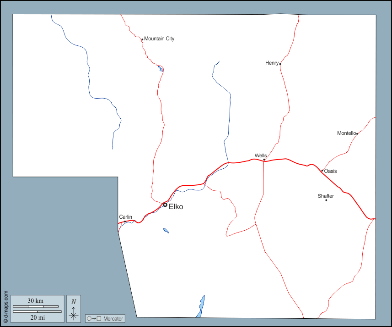The image size is (392, 327).
Task: Click the compass rose north arrow icon
Action: [74, 309]
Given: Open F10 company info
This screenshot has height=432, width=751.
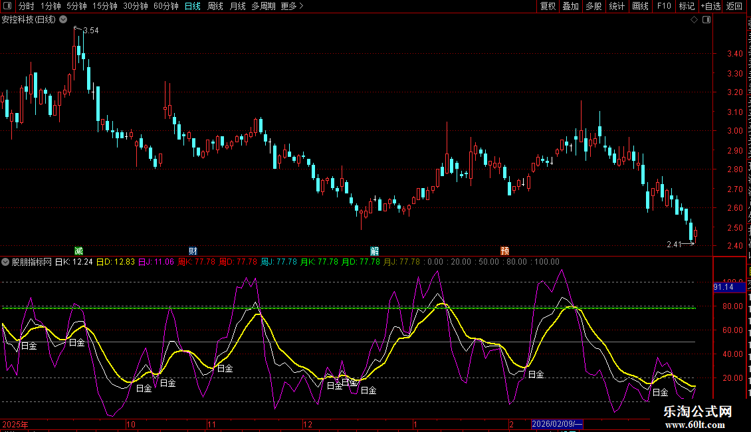Looking at the screenshot, I should tap(664, 6).
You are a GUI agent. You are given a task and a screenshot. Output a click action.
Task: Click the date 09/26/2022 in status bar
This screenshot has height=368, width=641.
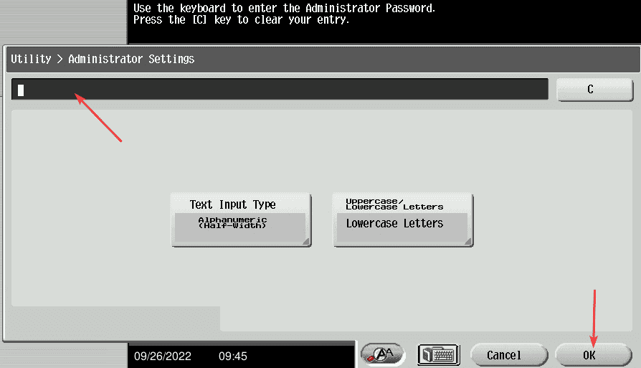point(163,355)
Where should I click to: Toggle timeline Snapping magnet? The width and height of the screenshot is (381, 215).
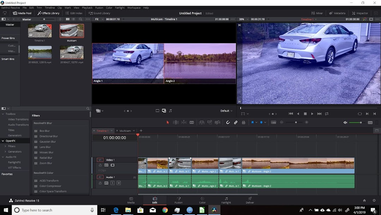click(228, 122)
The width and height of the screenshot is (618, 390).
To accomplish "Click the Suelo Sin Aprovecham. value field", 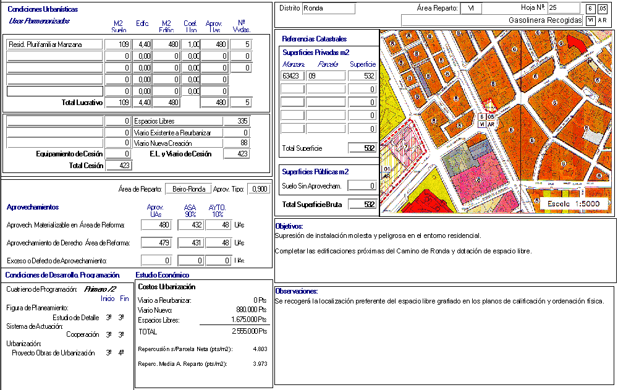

**WORK ORDER**
Your reply should hold nothing but the lines above, from the one containing "Given: Open F10 company info" to the one containing "Task: Click the date 09/26/2022 in status bar", reproduced exactly minus the pictures.

**ANSWER TO THE EXERCISE**
Given: Open F10 company info
This screenshot has height=432, width=751.
Looking at the screenshot, I should tap(664, 6).
You are a GUI agent. You are given a task and a screenshot. Output a click action.
Task: Click the date 09/26/2022 in status bar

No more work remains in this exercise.